> _Your instructions_: Output the rows from the line containing "Describe the element at coordinates (744, 68)" through the line containing "coordinates (562, 418)." as a two-column CSV with the headers input and output. Give one CSV line per row, with its text and its answer each in a single quoted field and line breaks replaced by spaces.

Dataset items:
============================================================

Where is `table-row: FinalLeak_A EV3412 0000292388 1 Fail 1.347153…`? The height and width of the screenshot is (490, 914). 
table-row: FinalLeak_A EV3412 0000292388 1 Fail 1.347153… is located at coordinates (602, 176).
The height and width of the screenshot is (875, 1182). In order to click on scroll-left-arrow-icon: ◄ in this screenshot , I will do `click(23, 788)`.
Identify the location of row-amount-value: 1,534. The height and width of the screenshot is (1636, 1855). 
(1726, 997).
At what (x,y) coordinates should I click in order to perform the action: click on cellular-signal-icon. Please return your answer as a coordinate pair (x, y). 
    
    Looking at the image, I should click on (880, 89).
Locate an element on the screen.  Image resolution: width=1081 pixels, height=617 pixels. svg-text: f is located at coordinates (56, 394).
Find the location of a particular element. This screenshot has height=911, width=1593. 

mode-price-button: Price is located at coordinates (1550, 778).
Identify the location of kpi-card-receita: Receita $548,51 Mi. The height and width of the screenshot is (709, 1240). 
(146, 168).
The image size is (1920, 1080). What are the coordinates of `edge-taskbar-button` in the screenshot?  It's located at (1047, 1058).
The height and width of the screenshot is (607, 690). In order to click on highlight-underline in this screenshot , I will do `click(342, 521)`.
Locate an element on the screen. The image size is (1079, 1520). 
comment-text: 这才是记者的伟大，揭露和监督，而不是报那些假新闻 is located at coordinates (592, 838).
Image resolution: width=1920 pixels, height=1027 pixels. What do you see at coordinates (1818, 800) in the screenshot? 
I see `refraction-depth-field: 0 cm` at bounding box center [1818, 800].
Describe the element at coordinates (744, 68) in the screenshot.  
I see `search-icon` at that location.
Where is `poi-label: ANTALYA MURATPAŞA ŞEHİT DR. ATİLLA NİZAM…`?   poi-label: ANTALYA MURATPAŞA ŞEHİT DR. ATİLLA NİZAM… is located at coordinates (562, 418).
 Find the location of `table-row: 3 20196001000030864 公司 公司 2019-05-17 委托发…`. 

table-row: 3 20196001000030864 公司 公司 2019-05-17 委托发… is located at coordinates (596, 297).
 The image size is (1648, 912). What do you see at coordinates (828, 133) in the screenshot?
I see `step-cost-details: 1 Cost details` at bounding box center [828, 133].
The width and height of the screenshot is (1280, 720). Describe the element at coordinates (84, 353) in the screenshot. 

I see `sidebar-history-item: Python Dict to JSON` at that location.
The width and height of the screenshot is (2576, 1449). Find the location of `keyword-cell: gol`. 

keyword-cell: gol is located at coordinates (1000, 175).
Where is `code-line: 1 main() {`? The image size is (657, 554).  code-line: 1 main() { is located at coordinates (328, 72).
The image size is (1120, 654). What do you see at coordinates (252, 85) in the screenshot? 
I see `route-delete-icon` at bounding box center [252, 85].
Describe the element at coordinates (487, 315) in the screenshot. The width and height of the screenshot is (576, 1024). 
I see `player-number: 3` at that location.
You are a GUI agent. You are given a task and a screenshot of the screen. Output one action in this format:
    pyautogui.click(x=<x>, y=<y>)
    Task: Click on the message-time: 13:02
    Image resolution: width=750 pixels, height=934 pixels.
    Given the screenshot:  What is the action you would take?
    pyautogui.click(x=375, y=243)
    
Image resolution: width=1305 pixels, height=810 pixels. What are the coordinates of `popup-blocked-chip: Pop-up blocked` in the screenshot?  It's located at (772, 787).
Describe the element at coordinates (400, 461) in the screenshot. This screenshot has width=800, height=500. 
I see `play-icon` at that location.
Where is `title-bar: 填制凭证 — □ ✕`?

============================================================

> _Task answer_:
input,output
"Describe the element at coordinates (744, 68) in the screenshot.","I see `search-icon` at that location."
"Where is `poi-label: ANTALYA MURATPAŞA ŞEHİT DR. ATİLLA NİZAM…`?","poi-label: ANTALYA MURATPAŞA ŞEHİT DR. ATİLLA NİZAM… is located at coordinates (562, 418)."